CDC highlighted that many clinical immunoassays detect fentanyl well but have poor cross-reactivity for certain analog classes (notably structural classes 1 and 2), increasing false-negative risk; the agency recommends use of reference materials and proficiency testing to address gaps.

Dr. Rudolph Johnson of the CDC told webinar attendees that while many clinical immunoassays detect fentanyl itself with high cross-reactivity, detection of numerous fentanyl analogs varies by structural class and can be poor for some classes, creating a risk of false-negative results in clinical and surveillance contexts.

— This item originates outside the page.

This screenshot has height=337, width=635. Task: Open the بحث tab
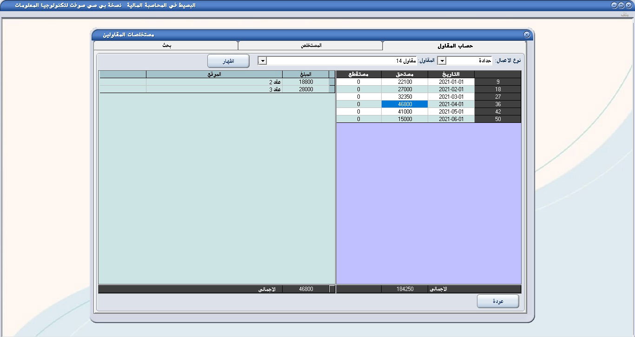click(x=166, y=46)
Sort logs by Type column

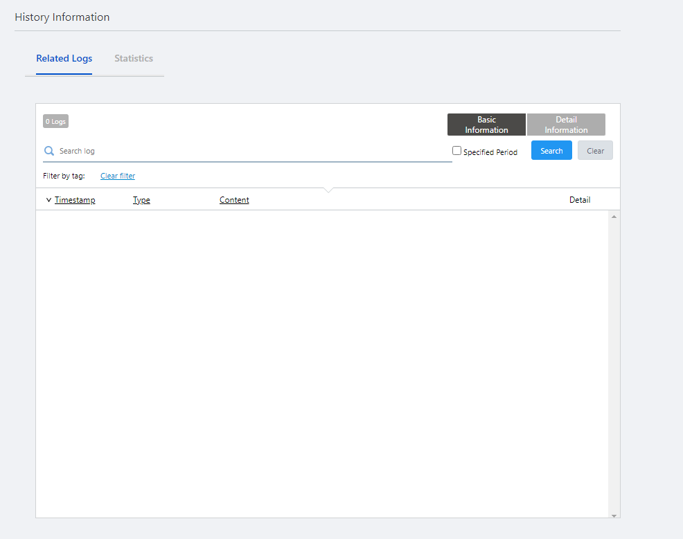point(141,201)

Johnson described a structural-class system developed with Georgia Tech that groups fentanyl derivatives into eight classes by where substitutions occur on the molecule (head, core, tail, truncated analogs). He summarized cross-reactivity observations: high cross-reactivity for fentanyl (Class 0) and generally good performance for classes 3to4, but markedly poorer cross-reactivity in classes 1 and 2 and very low performance for truncated analogs (Class 7). "If there is an emerging fentanyl and it comes out and it has a substitution similar in the 1 or 2 category, we should be concerned for false negatives," Johnson said.

To address those gaps, Johnson said CDC is distributing reference materials that laboratories can use to evaluate and characterize immunoassays and screening kits; he described plans to share primary spectra for high-resolution instruments and to collaborate with manufacturers and the private sector so companies may improve kit cross-reactivity voluntarily. He emphasized CDC does not produce final commercial immunoassay kits but can provide materials that may prompt improvements: "We anticipate if you share these materials with the private sector, some of the companies will make the step forward to improve their kits, nothing we can require, but we anticipate that happening."

Johnson also said CDC will develop more generic clinical testing methods and proficiency testing to help laboratories measure a broader set of fentanyl analogs, and encouraged labs to provide feedback on observed gaps in specific classes so CDC and partners can prioritize antibody development and database improvements.

The presenter cautioned that the materials and methods are focused on clinical testing (blood and urine), not environmental testing, and reiterated safety and training for handling fentanyl reference materials.

The webinar Q&A included technical questions about Orbitrap and QTOF high-resolution instruments, and Dr. Johnson recommended careful calibration and vendor consultation when adapting screening kits or glycerin-formatted standards to specific instrument platforms.